Behavior of deep neural networks can be inconsistent between different versions. Regressions during model update are a common cause of concern that often over-weigh the benefits in accuracy or efficiency gain. This work focuses on quantifying, reducing and analyzing regression errors in the NLP model updates. Using negative flip rate as regression measure, we show that regression has a prevalent presence across tasks in the GLUE benchmark. We formulate the regression-free model updates into a constrained optimization problem, and further reduce it into a relaxed form which can be approximately optimized through knowledge distillation training method. We empirically analyze how model ensemble reduces regression. Finally, we conduct CheckList behavioral testing to understand the distribution of regressions across linguistic phenomena, and the efficacy of ensemble and distillation methods.

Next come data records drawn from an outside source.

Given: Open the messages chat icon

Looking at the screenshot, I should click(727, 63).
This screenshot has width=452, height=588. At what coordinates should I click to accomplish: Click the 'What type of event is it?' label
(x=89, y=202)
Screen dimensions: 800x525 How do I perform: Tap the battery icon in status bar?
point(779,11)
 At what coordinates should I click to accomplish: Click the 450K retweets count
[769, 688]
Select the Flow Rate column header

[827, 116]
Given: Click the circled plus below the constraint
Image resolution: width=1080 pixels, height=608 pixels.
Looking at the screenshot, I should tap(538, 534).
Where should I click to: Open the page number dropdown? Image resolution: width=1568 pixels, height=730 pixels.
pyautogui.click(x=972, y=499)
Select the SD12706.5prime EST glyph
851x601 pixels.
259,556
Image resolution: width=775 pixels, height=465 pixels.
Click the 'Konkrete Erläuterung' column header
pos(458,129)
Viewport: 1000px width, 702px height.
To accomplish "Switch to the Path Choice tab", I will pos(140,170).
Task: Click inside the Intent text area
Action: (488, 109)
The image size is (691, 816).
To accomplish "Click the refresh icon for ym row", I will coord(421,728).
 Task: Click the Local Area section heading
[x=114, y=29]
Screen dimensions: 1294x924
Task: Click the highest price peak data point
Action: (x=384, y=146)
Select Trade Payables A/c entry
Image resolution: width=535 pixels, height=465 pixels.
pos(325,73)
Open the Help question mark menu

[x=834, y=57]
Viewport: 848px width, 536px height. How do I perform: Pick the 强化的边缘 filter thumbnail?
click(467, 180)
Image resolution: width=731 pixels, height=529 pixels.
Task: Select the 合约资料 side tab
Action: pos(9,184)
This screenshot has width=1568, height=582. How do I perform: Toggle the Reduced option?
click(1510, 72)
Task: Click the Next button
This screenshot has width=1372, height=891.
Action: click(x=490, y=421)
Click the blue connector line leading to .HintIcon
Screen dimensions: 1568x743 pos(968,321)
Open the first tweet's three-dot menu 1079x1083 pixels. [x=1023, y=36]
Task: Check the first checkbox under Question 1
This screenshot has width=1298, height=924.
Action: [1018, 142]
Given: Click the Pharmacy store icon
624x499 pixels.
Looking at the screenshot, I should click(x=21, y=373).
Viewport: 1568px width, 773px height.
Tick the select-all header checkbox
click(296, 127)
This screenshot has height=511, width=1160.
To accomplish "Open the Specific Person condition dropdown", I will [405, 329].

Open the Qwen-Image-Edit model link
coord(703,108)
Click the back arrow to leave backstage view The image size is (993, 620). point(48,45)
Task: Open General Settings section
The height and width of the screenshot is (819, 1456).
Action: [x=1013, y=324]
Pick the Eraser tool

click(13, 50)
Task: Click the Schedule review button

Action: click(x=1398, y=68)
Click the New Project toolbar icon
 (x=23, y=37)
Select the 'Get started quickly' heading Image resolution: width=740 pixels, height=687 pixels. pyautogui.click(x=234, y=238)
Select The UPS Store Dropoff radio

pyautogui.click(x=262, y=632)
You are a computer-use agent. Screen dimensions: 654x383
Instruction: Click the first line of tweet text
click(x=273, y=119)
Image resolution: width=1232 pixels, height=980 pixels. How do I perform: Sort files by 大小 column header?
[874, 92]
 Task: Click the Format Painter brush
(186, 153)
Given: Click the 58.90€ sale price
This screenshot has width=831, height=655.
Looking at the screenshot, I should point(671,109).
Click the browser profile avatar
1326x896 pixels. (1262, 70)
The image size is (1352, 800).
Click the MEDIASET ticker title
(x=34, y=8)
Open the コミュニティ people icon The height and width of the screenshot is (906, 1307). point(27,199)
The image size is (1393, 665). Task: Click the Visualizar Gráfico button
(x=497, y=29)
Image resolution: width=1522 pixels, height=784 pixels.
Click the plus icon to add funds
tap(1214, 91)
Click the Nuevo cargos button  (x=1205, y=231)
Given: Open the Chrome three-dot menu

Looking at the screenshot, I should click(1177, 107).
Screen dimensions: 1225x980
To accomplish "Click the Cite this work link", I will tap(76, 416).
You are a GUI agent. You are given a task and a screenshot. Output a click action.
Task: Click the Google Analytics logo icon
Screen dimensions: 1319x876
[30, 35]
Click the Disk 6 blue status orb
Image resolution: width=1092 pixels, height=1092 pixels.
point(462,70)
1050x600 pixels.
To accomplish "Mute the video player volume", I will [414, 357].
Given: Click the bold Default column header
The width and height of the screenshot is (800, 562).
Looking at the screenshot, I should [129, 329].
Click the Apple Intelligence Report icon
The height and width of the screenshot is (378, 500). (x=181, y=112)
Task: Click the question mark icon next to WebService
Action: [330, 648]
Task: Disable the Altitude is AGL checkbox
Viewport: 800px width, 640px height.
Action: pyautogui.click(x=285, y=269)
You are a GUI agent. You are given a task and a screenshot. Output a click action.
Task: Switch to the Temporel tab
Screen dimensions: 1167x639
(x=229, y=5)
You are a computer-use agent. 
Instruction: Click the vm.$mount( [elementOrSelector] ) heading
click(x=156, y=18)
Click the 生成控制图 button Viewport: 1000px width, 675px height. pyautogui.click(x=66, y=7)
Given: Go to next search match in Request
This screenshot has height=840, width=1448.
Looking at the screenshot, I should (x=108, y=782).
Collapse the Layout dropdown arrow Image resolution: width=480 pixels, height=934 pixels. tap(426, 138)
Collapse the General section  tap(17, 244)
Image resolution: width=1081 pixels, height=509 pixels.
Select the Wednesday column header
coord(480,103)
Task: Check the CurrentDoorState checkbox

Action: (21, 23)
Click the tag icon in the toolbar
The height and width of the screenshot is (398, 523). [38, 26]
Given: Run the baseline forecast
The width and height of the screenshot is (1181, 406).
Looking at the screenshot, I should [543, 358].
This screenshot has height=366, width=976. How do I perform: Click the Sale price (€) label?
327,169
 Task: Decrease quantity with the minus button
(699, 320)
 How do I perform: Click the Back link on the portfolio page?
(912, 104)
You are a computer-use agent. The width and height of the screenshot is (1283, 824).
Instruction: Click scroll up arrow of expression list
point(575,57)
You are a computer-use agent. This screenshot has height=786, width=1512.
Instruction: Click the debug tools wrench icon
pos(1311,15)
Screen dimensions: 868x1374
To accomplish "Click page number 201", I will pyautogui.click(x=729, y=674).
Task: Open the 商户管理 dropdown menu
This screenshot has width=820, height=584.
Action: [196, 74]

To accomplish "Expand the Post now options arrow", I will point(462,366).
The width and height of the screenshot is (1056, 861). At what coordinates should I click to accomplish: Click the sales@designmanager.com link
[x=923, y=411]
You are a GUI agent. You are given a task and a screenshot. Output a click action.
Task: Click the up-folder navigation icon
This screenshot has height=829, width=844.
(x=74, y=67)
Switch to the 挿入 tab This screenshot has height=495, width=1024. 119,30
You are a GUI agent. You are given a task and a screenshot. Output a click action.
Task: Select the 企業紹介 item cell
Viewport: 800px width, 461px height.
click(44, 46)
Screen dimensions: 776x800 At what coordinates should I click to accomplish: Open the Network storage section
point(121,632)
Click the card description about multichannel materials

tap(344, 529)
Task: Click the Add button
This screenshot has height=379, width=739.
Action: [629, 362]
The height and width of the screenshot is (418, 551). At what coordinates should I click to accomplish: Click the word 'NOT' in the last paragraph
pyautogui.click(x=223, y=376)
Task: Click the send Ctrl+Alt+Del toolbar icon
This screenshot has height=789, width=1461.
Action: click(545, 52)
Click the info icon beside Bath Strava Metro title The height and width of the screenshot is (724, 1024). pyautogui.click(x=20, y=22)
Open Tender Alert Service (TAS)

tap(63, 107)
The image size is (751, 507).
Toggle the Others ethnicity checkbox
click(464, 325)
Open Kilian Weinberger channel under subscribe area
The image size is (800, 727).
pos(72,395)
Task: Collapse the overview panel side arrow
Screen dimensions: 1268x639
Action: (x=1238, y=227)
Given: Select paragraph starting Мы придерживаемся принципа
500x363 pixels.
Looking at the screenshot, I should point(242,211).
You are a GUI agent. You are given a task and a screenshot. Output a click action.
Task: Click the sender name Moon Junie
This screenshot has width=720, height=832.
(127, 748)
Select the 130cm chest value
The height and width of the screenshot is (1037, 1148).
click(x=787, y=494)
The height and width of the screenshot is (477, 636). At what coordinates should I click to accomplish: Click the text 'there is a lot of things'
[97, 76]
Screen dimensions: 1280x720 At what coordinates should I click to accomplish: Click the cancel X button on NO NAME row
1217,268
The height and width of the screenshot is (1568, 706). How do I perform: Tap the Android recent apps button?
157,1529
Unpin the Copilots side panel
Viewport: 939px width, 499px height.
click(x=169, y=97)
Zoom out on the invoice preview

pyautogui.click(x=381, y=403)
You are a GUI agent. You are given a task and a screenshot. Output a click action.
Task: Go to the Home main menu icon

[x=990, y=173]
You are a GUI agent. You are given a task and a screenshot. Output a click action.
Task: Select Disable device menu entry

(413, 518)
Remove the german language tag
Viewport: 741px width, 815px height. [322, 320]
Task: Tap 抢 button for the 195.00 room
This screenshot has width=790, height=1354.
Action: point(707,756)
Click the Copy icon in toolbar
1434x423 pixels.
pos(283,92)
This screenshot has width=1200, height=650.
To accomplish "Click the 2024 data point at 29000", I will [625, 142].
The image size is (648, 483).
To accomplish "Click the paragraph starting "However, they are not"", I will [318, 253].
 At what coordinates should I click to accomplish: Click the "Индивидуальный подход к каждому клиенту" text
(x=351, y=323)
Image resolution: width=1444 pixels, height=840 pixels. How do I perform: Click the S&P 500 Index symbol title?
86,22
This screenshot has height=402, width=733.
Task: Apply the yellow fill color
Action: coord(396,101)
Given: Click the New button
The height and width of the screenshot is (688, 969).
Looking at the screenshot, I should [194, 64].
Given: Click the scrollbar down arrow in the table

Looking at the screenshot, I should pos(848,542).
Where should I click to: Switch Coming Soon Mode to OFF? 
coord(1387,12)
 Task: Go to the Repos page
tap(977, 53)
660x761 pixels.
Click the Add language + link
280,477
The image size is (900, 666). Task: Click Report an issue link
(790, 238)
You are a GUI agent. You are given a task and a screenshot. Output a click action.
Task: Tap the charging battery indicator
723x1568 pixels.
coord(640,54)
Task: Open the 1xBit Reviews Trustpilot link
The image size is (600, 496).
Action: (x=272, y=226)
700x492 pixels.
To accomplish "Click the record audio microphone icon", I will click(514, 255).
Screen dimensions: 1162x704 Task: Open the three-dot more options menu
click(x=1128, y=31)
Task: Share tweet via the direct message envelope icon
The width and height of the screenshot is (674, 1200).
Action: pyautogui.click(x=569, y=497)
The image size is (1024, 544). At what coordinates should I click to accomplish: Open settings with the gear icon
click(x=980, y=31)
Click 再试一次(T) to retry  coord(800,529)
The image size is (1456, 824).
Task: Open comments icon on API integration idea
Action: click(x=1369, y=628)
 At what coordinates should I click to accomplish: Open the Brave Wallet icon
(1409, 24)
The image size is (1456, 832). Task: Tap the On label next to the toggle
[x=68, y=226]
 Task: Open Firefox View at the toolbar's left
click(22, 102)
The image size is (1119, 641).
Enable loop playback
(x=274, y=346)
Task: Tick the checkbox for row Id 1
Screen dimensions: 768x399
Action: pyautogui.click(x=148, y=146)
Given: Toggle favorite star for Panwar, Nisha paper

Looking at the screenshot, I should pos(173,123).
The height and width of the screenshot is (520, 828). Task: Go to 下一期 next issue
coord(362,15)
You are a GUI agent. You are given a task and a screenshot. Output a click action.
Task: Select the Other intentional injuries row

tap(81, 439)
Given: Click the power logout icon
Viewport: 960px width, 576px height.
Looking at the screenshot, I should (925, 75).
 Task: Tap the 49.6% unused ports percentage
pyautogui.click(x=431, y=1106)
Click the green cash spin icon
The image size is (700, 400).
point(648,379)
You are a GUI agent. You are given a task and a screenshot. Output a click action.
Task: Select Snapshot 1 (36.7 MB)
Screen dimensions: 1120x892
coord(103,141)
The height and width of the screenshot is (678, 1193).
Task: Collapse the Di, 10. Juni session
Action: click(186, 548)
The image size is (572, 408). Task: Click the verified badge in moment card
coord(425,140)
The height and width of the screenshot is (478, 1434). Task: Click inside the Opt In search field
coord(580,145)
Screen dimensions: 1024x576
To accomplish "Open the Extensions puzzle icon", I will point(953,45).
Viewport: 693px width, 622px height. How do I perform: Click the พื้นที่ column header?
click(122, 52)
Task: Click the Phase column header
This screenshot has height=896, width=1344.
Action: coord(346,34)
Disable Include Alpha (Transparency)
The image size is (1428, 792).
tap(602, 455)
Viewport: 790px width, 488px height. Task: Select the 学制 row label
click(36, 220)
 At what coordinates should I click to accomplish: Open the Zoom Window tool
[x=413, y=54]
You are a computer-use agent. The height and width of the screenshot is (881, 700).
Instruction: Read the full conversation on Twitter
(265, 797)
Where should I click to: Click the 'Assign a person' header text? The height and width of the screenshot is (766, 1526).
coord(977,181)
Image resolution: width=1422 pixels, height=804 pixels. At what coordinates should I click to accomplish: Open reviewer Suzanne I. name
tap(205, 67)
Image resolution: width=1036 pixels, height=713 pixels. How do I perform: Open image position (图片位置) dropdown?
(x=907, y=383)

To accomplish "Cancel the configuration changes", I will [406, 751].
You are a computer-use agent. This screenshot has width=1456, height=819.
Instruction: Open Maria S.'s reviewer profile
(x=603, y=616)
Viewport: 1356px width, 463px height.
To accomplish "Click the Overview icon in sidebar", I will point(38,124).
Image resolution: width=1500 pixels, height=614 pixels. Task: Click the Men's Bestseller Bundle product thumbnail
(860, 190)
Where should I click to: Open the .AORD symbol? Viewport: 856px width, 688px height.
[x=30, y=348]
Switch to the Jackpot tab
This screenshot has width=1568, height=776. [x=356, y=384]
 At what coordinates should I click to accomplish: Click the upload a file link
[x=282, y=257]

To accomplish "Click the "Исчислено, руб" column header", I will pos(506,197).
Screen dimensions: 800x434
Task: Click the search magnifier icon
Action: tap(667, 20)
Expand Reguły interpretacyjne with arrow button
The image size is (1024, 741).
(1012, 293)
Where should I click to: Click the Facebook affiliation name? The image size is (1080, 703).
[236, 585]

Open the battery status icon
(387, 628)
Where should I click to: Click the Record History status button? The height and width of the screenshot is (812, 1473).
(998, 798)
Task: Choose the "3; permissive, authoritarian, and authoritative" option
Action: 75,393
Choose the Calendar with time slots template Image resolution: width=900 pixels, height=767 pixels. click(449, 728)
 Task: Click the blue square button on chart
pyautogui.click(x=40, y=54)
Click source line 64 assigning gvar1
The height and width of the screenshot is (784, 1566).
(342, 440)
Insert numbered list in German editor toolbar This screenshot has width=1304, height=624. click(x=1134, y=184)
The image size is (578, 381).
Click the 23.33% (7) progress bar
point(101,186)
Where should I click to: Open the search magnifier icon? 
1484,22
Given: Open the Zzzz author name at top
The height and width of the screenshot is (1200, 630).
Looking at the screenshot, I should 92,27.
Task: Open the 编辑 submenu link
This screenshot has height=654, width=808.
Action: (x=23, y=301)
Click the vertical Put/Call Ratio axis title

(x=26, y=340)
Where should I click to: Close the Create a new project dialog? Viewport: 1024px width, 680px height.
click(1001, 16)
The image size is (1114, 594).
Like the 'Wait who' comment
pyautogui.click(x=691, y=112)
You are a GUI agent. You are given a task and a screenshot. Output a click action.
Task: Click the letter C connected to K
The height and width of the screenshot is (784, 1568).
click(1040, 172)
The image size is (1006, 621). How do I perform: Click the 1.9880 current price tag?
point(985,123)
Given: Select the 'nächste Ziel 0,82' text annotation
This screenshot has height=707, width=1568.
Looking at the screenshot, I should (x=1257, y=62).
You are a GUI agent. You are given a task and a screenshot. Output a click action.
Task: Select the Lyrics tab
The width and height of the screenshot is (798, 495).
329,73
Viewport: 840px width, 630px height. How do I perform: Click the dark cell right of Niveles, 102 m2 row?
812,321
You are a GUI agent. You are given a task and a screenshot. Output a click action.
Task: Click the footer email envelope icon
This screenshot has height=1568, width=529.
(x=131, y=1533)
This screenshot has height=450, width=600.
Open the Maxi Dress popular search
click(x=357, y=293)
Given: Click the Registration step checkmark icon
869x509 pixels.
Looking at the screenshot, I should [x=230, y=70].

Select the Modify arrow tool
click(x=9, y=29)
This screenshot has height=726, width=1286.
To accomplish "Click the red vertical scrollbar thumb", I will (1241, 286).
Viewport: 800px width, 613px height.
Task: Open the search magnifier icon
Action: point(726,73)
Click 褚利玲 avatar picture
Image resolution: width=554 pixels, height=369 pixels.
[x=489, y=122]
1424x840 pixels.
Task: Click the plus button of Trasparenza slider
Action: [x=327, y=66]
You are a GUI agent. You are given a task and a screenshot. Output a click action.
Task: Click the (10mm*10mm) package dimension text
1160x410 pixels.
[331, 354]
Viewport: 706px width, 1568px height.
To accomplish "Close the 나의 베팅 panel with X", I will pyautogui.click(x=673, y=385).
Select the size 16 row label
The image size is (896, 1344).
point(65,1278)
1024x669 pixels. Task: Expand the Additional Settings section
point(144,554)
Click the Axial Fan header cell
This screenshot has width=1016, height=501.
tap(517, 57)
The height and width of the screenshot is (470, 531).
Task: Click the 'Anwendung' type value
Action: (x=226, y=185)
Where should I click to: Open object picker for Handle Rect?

End-to-End Open-Domain Question Answering with BERTserini
Wei Yang | Yuqing Xie | Aileen Lin | Xingyu Li | Luchen Tan | Kun Xiong | Ming Li | Jimmy Lin
Proceedings of the 2019 Conference of the North American Chapter of the Association for Computational Linguistics (Demonstrations)

We demonstrate an end-to-end question answering system that integrates BERT with the open-source Anserini information retrieval toolkit. In contrast to most question answering and reading comprehension models today, which operate over small amounts of input text, our system integrates best practices from IR with a BERT-based reader to identify answers from a large corpus of Wikipedia articles in an end-to-end fashion. We report large improvements over previous results on a standard benchmark test collection, showing that fine-tuning pretrained BERT with SQuAD is sufficient to achieve high accuracy in identifying answer spans.